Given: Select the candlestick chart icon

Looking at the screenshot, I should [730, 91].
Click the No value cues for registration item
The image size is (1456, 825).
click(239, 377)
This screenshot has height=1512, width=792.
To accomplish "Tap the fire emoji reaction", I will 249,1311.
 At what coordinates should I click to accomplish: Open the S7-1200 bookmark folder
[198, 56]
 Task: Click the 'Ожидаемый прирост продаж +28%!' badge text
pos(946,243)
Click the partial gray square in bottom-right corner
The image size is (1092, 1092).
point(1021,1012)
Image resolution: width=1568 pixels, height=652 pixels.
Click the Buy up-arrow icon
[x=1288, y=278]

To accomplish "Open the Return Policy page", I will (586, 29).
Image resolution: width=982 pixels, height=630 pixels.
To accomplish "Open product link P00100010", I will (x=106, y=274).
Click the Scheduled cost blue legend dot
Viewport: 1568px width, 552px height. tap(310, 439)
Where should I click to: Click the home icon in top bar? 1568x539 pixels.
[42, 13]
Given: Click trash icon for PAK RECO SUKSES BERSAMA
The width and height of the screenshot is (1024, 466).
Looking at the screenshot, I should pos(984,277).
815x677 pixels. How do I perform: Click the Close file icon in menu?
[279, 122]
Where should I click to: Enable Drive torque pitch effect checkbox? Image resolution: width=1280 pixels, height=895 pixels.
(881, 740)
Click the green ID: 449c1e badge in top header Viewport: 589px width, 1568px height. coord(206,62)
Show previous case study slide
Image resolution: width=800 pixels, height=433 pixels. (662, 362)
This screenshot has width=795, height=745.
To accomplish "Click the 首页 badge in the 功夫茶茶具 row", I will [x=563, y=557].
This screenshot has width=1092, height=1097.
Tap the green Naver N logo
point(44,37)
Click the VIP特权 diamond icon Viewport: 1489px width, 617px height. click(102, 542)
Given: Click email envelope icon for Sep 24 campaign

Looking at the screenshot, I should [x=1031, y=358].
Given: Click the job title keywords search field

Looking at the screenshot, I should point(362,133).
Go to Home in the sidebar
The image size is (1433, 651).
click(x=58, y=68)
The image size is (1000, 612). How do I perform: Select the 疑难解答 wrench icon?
○ ○ ○ ○
• [TASK BRIEF] The response should hold exactly the lines starting at the line with "Where should I click to: Click" and ending at the line with "This screenshot has width=795, height=745.", and no other line of the material above.

• [EXERCISE ANSWER]
Where should I click to: Click the home icon in top bar? 1568x539 pixels.
[42, 13]
Given: Click trash icon for PAK RECO SUKSES BERSAMA
The width and height of the screenshot is (1024, 466).
Looking at the screenshot, I should pos(984,277).
815x677 pixels. How do I perform: Click the Close file icon in menu?
[279, 122]
Where should I click to: Enable Drive torque pitch effect checkbox? Image resolution: width=1280 pixels, height=895 pixels.
(881, 740)
Click the green ID: 449c1e badge in top header Viewport: 589px width, 1568px height. coord(206,62)
Show previous case study slide
Image resolution: width=800 pixels, height=433 pixels. (662, 362)
This screenshot has width=795, height=745.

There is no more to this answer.